Back in Vienna, Wittgenstein soon was playing his favorites, coyly making
himself available to those who paid sufficient deference while blackballing
others from his presence (Coffa, 1991: 241, 404–405). The split in the Vienna
Circle dates from Wittgenstein’s meetings with it. Structurally, the Vienna
Circle was responsible for Wittgenstein’s later philosophical position. As Car-
nap, Wittgenstein’s major local rival for attention, explored the problem space
of formalist semantic systems, Wittgenstein now threw himself into showing
the impossibility of any such system.
The Wittgenstein personality cult is the structural counterpart to the way
his reputation was formed, and to his style of expression. His whole published
output during his lifetime consisted in the Tractatus (together with a 1929
paper which he soon repudiated); all other knowledge of his work came from
word of mouth, a mode of transmission which made those who had privileged
access to him into charisma-bearing disciples. His style of delivery is uncon-
strained by the canons of academic publishing: peremptorily assertive, typically
without supporting arguments, but with an aphoristic flair and a literary polish
that make his manuscripts the philosophical equivalent of poetry. Wittgenstein
played his advantages into an unsurpassed level of intellectual independence.

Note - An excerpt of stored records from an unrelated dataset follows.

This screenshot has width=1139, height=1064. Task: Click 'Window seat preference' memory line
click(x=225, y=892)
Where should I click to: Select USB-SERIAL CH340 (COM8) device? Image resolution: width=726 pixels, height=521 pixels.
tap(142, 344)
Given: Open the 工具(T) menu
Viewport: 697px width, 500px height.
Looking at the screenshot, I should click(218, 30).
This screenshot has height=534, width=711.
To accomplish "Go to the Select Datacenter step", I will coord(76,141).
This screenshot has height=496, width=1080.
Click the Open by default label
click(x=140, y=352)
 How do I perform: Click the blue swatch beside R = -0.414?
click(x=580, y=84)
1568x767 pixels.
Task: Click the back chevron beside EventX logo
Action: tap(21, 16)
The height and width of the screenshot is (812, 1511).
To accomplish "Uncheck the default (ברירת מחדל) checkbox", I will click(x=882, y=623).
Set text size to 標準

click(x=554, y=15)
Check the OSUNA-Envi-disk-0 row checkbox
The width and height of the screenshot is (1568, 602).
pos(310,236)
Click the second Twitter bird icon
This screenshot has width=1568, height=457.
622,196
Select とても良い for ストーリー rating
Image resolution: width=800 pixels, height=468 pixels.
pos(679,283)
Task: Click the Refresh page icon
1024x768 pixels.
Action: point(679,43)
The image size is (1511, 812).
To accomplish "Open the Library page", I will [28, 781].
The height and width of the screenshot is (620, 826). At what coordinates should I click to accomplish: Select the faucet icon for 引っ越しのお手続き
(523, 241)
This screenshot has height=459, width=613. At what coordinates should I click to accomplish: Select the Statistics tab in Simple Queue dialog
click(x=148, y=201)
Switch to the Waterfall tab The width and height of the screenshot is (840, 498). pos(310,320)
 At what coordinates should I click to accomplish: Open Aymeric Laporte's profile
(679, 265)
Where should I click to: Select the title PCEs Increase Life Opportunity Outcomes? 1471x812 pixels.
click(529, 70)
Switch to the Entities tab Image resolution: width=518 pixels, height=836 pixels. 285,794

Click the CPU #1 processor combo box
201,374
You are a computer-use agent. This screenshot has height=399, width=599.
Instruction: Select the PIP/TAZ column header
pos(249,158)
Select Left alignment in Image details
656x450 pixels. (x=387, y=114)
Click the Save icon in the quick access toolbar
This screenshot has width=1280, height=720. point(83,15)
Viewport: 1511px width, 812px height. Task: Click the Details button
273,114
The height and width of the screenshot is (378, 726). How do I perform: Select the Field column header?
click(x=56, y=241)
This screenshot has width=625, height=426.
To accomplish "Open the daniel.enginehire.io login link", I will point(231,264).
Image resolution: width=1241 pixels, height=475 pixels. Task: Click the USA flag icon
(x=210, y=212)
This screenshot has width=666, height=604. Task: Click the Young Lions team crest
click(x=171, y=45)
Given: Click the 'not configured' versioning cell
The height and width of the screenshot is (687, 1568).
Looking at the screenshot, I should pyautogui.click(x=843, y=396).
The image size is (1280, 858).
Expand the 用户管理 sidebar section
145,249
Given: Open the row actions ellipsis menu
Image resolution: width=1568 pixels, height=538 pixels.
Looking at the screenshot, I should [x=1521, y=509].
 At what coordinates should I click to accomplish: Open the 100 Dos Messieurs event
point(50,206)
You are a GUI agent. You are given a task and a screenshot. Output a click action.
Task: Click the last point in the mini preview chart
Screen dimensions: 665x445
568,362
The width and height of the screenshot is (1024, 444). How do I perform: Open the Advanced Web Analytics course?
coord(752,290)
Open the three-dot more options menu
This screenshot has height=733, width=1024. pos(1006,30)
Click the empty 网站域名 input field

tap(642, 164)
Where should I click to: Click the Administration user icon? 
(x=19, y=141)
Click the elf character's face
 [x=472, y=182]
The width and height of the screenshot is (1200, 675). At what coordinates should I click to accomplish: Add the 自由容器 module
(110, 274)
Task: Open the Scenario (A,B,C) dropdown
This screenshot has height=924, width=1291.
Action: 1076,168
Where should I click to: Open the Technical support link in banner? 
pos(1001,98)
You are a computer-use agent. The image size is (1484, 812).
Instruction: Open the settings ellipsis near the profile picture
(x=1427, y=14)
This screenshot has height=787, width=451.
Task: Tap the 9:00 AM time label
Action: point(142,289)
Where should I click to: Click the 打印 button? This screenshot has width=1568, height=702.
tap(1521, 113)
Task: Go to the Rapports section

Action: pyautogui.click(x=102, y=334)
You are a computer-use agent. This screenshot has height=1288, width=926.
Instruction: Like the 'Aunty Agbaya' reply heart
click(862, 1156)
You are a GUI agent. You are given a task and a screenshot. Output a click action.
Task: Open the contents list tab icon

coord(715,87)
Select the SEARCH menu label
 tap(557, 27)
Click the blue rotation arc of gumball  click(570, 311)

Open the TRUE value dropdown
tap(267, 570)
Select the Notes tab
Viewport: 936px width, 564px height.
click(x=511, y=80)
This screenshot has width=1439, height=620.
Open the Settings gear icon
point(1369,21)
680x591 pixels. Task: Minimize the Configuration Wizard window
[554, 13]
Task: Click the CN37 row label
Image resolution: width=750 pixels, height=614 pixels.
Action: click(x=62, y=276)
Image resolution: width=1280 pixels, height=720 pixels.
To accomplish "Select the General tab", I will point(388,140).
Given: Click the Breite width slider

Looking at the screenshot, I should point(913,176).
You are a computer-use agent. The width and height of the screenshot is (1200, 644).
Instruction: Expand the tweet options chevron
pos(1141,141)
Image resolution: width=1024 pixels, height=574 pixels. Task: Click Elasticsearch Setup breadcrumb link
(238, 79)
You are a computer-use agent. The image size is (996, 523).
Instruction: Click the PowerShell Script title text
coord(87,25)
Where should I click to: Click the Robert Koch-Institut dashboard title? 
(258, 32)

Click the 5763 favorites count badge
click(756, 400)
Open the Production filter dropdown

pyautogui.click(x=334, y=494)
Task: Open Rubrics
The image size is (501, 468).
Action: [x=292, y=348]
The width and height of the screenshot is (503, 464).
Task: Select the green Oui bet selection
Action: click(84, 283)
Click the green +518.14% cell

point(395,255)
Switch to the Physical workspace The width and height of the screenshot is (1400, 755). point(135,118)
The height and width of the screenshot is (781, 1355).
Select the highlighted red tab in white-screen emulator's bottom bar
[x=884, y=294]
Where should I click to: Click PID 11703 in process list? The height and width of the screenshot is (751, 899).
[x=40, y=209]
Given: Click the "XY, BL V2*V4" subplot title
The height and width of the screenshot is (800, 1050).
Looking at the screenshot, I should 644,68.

Independently wealthy (like Russell and Moore) and socially well connected,
from a family which belonged to the cultivated elite within the Viennese upper
class, he moved where he wanted and did whatever he was interested in; he
was easily accepted among his counterparts in England, and just as easily could
throw them off to seek escape in the mountains of Norway or a monastery in
the Alps.^34 His cultural and social credentials gained him rapid entrée, while
his tone of passionate dedication—giving himself over to the emotional energy
of making maximal impact on the attention space—lent his arrogance and
bad manners the recognizable excuse of being interpreted as unique genius.
Wittgenstein’s personality was his network position. He was the one individual
who had been in all the analytical camps; and his creative shifts to new
philosophies, which came at the moments when he changed physical location,
came across as his extreme individualism. He was not merely personally
idiosyncratic and egocentric; he had found the slot available for the boundary
breaker, for the rearranger of factions, and there is room for only one such
person to be successful in the attention space.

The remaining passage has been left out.